**Records:**
━━━━━━━━━━━━━━━━

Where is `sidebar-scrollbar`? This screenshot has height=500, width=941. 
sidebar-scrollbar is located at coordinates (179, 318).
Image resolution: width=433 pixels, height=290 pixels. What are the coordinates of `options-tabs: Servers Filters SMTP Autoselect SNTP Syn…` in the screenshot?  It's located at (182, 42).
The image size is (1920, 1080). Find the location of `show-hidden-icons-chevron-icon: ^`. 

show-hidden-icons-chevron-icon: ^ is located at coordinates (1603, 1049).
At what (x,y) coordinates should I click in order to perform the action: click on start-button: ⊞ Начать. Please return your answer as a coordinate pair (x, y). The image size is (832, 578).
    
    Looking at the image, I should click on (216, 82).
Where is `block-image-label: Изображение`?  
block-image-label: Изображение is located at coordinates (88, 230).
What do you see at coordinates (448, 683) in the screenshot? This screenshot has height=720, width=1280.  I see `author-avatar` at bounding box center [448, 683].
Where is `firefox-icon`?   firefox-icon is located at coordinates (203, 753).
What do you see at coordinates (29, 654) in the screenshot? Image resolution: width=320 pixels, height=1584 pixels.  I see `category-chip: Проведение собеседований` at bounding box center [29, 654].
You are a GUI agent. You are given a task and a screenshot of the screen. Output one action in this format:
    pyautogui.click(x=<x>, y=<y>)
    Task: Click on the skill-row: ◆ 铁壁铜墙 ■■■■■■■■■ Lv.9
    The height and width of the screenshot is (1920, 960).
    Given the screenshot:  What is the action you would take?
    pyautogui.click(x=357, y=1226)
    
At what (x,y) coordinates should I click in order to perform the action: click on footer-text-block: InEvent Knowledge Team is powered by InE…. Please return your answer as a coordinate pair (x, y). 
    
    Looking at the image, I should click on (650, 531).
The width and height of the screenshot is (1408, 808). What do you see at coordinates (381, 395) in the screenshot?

━━━━━━━━━━━━━━━━

**Work request:** Recast the stretch from the start of the rows through the line containing "What do you see at coordinates (29, 654)" as a Markdown table with the columns Number and Line, leaving out any blank lines.

**Task result:**
| Number | Line |
|---|---|
| 1 | Where is `sidebar-scrollbar`? This screenshot has height=500, width=941.  |
| 2 | sidebar-scrollbar is located at coordinates (179, 318). |
| 3 | Image resolution: width=433 pixels, height=290 pixels. What are the coordinates of `options-tabs: Servers Filters SMTP Autoselect SNTP Syn…` in the screenshot?  It's located at (182, 42). |
| 4 | The image size is (1920, 1080). Find the location of `show-hidden-icons-chevron-icon: ^`.  |
| 5 | show-hidden-icons-chevron-icon: ^ is located at coordinates (1603, 1049). |
| 6 | At what (x,y) coordinates should I click in order to perform the action: click on start-button: ⊞ Начать. Please return your answer as a coordinate pair (x, y). The image size is (832, 578). |
| 7 |     Looking at the image, I should click on (216, 82). |
| 8 | Where is `block-image-label: Изображение`?   |
| 9 | block-image-label: Изображение is located at coordinates (88, 230). |
| 10 | What do you see at coordinates (448, 683) in the screenshot? This screenshot has height=720, width=1280.  I see `author-avatar` at bounding box center [448, 683]. |
| 11 | Where is `firefox-icon`?   firefox-icon is located at coordinates (203, 753). |
| 12 | What do you see at coordinates (29, 654) in the screenshot? Image resolution: width=320 pixels, height=1584 pixels.  I see `category-chip: Проведение собеседований` at bounding box center [29, 654]. |